Expuso que se tiene que esperar a que en los siguientes 30 días se escriban los textos definitivos: “Los detalles finos de esto, la forma de implementación, la letra chiquita es la que se va a negociar, eso será fundamental”.

Resaltó que la trilateralidad es necesaria para los países involucrados y que Canadá se sume a las negociaciones, para que el viernes se pueda tener un acuerdo en principio del siguiente tratado comercial.

A su vez, el presidente de la Concamin, Francisco Cervantes, indicó que el acuerdo es importante para la integración económica y comercial.

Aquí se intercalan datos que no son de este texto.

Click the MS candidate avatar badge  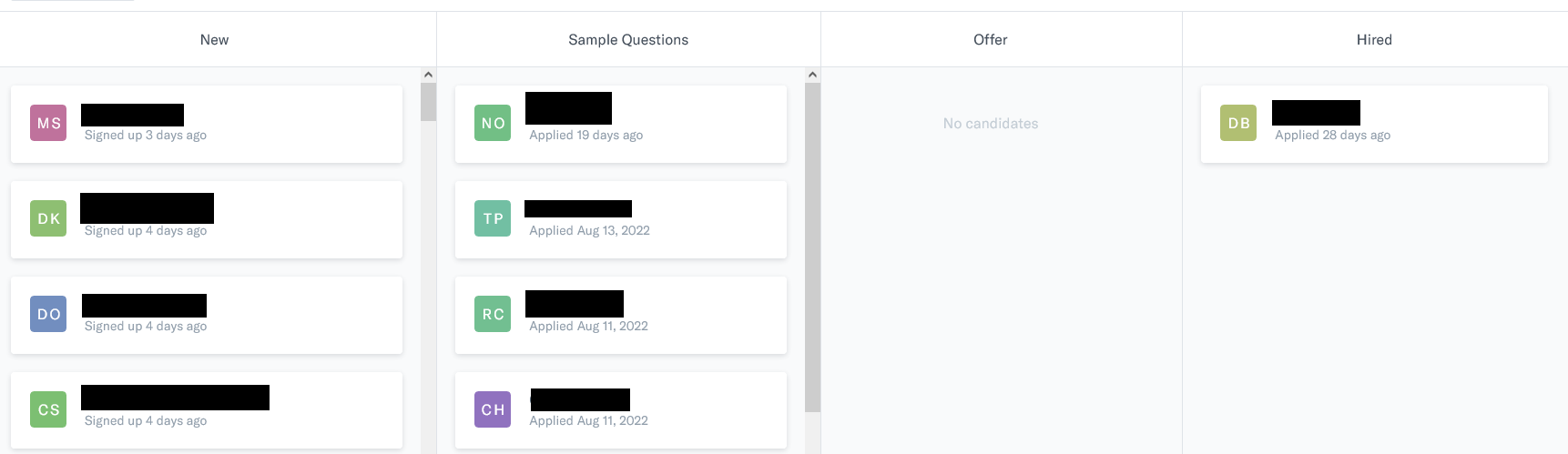(48, 123)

Por otro lado, un sector que también se verá beneficiado es el de telecomunicaciones y tecnologías de la información, dado que muchos temas relacionados con el avance tecnológico no estaban contemplados en el documento anterior.

En tanto, la Confederación Nacional de Productores Agrícolas de Maíz de México dijo que el acuerdo es una buena noticia.

Juan Pablo Rojas, presidente de los maiceros, señaló que derivado del acuerdo entre México y EU, los productos como la tortilla, huevo, carne y leche no tendrán aumentos considerables en los próximos años.

Señaló que el maíz debe ser tratado de manera especial, ya que es el “talón de Aquiles” de los productores y de la canasta básica, al depender de la importación del grano estadunidense.

Explicó que los negociadores mexicanos encabezados por Ildefonso Guajardo dejaron fuera de la negociación la diferenciación de precios entre maíz blanco y amarillo.

Dijo que hoy más que nunca es urgente una reunión con el equipo de transición, pues con el acuerdo los mexicanos deben contar con una política agrícola integral y definida, por lo que de manera organizada se pueden enfrentar este tipo de acuerdos.